Community engagement is an integral part of our mission, vision, and values; it is not a function of one person, division, or program at Salt Lake Community College (SLCC). Community Engagement is an educational strategy intent on giving students the opportunity to enrich their classroom learning while assisting real people and addressing real problems. It is also a deliberate attempt on behalf of the College to advance the common purposes of our community partners and demonstrate the value of our students.

In 2013 and 2014, SLCC participated in the process to become a designated ‘engaged college’ through the Carnegie Foundation for the Advancement of Teaching. We were recognized for our commitment when awarded the Carnegie Classification in 2015. But the Classification was more than acknowledgment of the work we had done, it was also a recognition of the work we are committed to going forward. Carnegie prompted and continues to inspire inclusive and comprehensive discussions and concrete policy changes that affect how we teach and learn within the SLCC community and how we work collaboratively with our partners.
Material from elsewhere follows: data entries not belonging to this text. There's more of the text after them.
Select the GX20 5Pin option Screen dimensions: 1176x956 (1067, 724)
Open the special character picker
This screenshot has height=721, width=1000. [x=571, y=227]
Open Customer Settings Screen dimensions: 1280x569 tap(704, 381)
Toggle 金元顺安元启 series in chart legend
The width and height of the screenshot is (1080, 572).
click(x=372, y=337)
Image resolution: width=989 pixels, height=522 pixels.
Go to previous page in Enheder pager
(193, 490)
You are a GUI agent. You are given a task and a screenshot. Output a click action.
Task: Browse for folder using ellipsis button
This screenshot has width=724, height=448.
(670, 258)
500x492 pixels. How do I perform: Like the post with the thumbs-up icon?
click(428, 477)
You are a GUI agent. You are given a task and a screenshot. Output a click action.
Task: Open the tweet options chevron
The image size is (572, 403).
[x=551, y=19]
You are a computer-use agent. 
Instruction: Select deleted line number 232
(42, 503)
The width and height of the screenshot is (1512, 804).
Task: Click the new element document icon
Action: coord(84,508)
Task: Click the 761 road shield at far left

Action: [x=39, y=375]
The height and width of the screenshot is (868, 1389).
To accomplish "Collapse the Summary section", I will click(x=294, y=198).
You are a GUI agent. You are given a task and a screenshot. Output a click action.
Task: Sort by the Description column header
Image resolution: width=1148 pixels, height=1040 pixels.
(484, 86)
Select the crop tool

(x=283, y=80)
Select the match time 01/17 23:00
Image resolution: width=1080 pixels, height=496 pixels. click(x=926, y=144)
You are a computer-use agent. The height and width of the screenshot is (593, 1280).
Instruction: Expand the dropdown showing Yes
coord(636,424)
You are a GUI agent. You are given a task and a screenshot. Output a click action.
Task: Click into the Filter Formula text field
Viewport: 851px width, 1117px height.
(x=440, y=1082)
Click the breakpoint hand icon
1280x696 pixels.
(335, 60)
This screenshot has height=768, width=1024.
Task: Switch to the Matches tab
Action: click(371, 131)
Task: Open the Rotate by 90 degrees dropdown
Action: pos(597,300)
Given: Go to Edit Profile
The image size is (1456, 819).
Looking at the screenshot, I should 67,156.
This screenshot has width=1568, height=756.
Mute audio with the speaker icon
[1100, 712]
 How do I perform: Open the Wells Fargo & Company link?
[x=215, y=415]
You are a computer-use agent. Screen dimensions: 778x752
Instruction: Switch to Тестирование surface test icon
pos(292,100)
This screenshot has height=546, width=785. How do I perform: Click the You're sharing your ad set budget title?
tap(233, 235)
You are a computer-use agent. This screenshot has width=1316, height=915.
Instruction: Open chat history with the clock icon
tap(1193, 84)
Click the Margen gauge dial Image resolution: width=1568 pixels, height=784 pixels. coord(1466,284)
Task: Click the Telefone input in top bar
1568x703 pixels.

In 2016, President Huftalin joined the presidents of over 450 college presidents across the country to sign Campus Compact’s 30th Anniversary Action Statement of Presidents and Chancellors. The statement affirms SLCC’s core values of collaboration, community, inclusivity, learning, innovation, integrity, and trust. As part of the Action Statement, SLCC committed to developing a Civic Action Plan that identifies steps to deepen our engagement for the benefit of students, communities, and the broader public.

The SLCC Civic Action Plan builds on the work done by the College in 2013-2015. The plan is designed to track engagement to the college’s strategic plan and strengthen and deepen engagement throughout the college. An important part of the Civic Action Plan strategy focuses on equity in student participation, pathway development, and increasing student completion rates. We believe the plan is ambitious and future-oriented but that it is also rooted in the College’s long-standing commitment to engagement.  

The plan identifies five strategies.

1. Structure SLCC’s curricular, professional development, and faculty rank/tenure processes to encourage all High Impact Practices (HIPs) including community based learning, which includes service-learning. This strategy includes:  

  • Revise the curricular review process so that it encourages the development of courses that regularly use HIPs.
  • Target Faculty Development Office efforts on HIPs.
  • Use Digication for faculty rank and tenure portfolios, and use a custom module in the template to gather faculty work on HIPs as well as representative student artifacts that showcase the excellent work they do when engaged in high-impact pedagogies.

2. Implement a new civic and community engagement student learning outcome (SLO) that is better suited to assessment, and further develop our assessment plans. The new learning outcome passed the faculty governed bodies and was endorsed by the President’s Cabinet. It reads as follows:   Students develop civic literacy and the capacity to be community-engaged learners who act in mutually beneficial ways with community partners. This includes producing learning artifacts indicating understanding of the political, historical, economic or sociological aspects of social change and continuity; thinking critically about—and weighing the evidence surrounding—issues important to local, national, or global communities; participating in a broad range of community-engagement and/or service-learning courses for community building and an enhanced academic experience. Our next steps include:

  • Support faculty in the implementation of the outcome by providing a rubric and examples of ePortfolio artifacts.
  • Use this learning outcome in all program and institutional assessments.   

3. Make civic learning routine across the disciplines. This strategy includes:  

    • Encourage academic departments to use the AAC&U’s Civic Prompts publication to develop a disciplinary civic lens that orients teaching and learning and includes learning about diversity and equity.
    • Support the creation of professional development opportunities and programs focused on civic learning and civic prompts at college-wide events and at the department and program level.  This also includes the creation of Engaged Departments.  
    • Create and use existing rubrics that outline levels of community engaged learning (ranging from general community engagement to service-learning).

4. Explore the impact of SLCC’s Community Engagement efforts on communities. This strategy includes:  

    • Assess impacts of engagement initiatives on community partner organizations. Methods for determining community impact might differ depending on program or initiative ranging from focus groups with community partners to longitudinal measurement of defined metrics. Collective impact modeling might help identify what part we play in helping to address community issues.
    • Embrace place-based initiatives and awareness of campus impact on neighbors.

5. Take specific steps to make reciprocal community engagement a cultural norm for SLCC’s staff, faculty, and administrators. This strategy includes:  

    • Conduct college-sponsored, regularly scheduled days of service. This would provide an opportunity for staff to utilize their community engagement leave time.
    • Implement a system to track where employees are spending their time for marketing and promotion purposes.
    • Develop marketing materials that promote and advertise SLCC’s engagement with the community.
    • Recognize and celebrate department and school community-based initiatives already in effect, and encourage the strategic development of additional growth when feasible.